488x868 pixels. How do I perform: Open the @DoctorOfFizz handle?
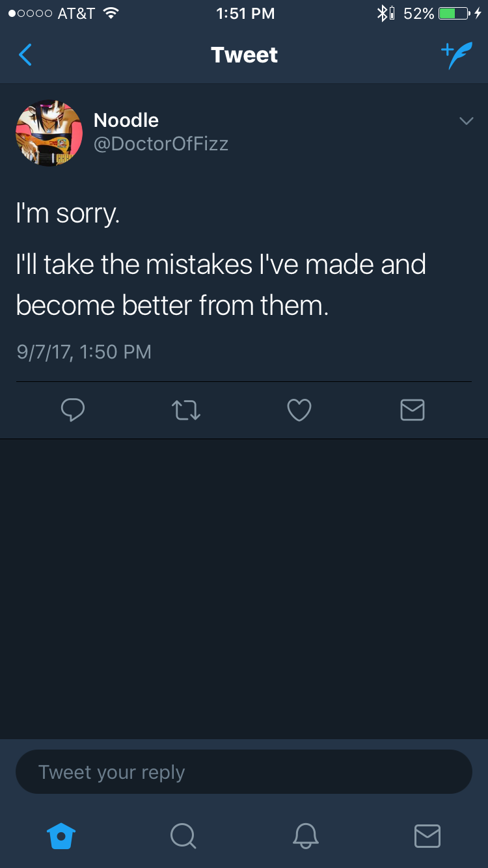pyautogui.click(x=161, y=144)
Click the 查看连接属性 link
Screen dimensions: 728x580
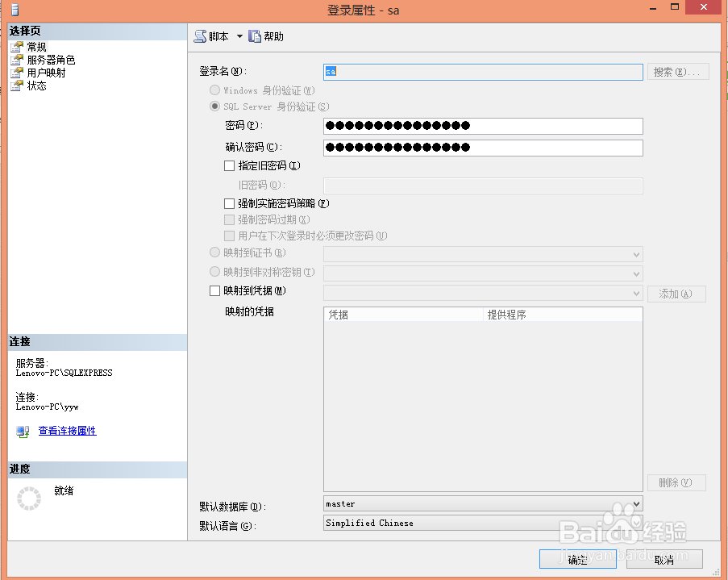67,431
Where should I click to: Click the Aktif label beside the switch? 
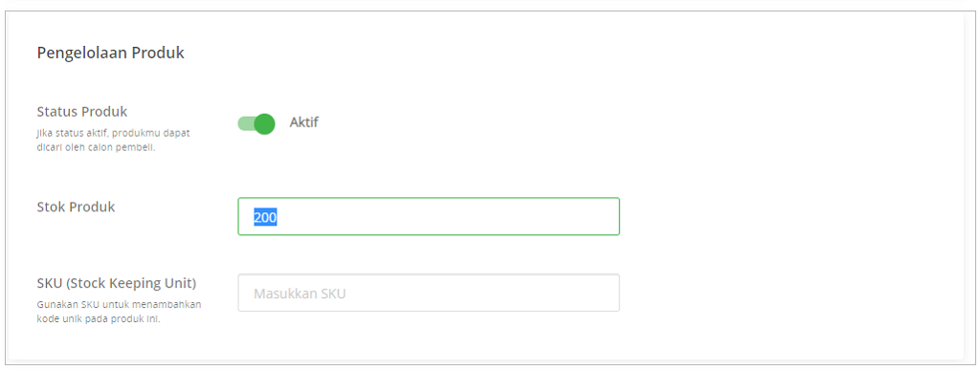pos(303,122)
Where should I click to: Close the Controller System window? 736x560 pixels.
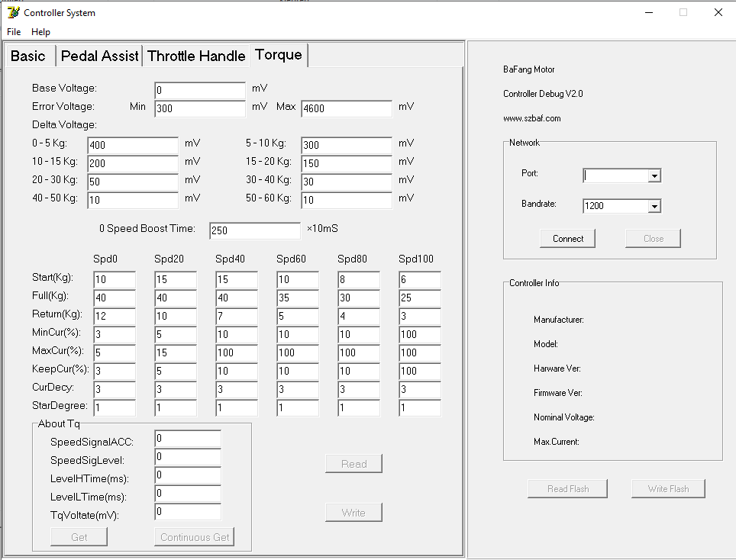(718, 12)
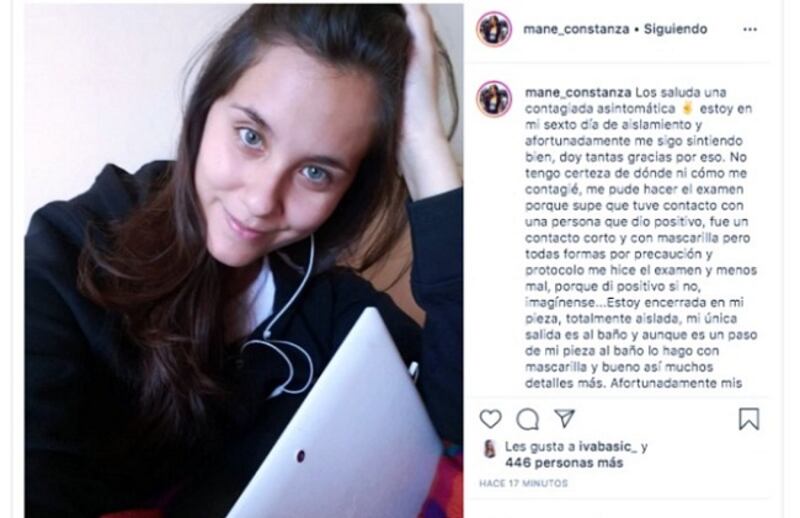800x518 pixels.
Task: Open the three-dot more options menu
Action: pyautogui.click(x=750, y=30)
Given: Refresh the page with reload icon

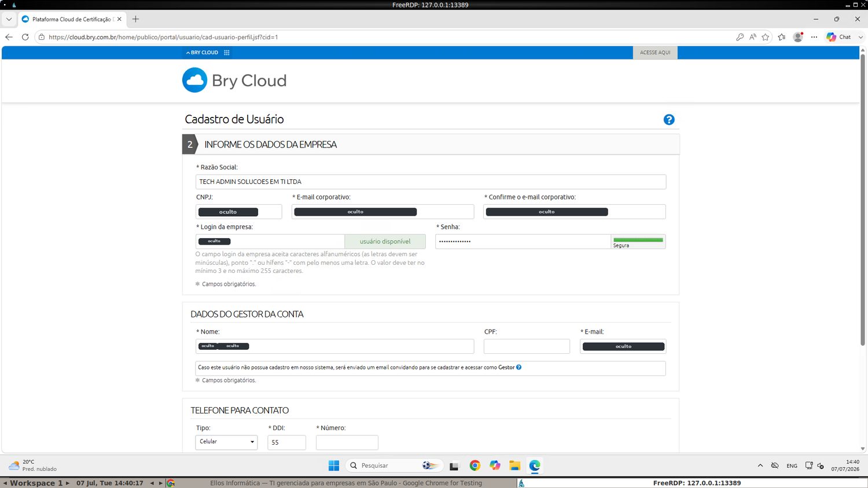Looking at the screenshot, I should tap(25, 37).
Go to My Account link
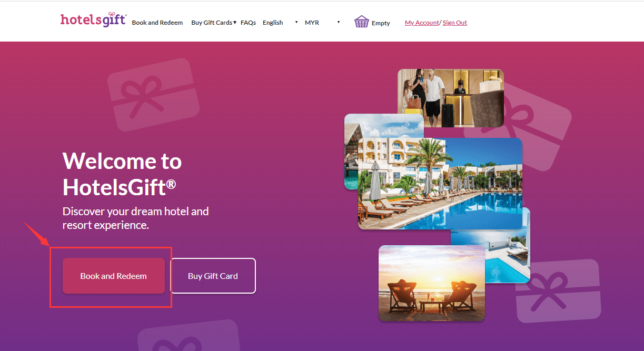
########
What is being asked:
Your reply must match the data above line for line, except that it holds no pictures.

Completed task:
488x868 pixels. How do I perform: Open the @DoctorOfFizz handle?
pyautogui.click(x=161, y=144)
Click the 查看连接属性 link
Screen dimensions: 728x580
67,431
Where should I click to: Click the Aktif label beside the switch? 
pos(303,122)
Where should I click to: Close the Controller System window? 736x560 pixels.
(718, 12)
800x518 pixels.
Task: Open the three-dot more options menu
Action: pyautogui.click(x=750, y=30)
Given: Refresh the page with reload icon

Looking at the screenshot, I should tap(25, 37).
Go to My Account link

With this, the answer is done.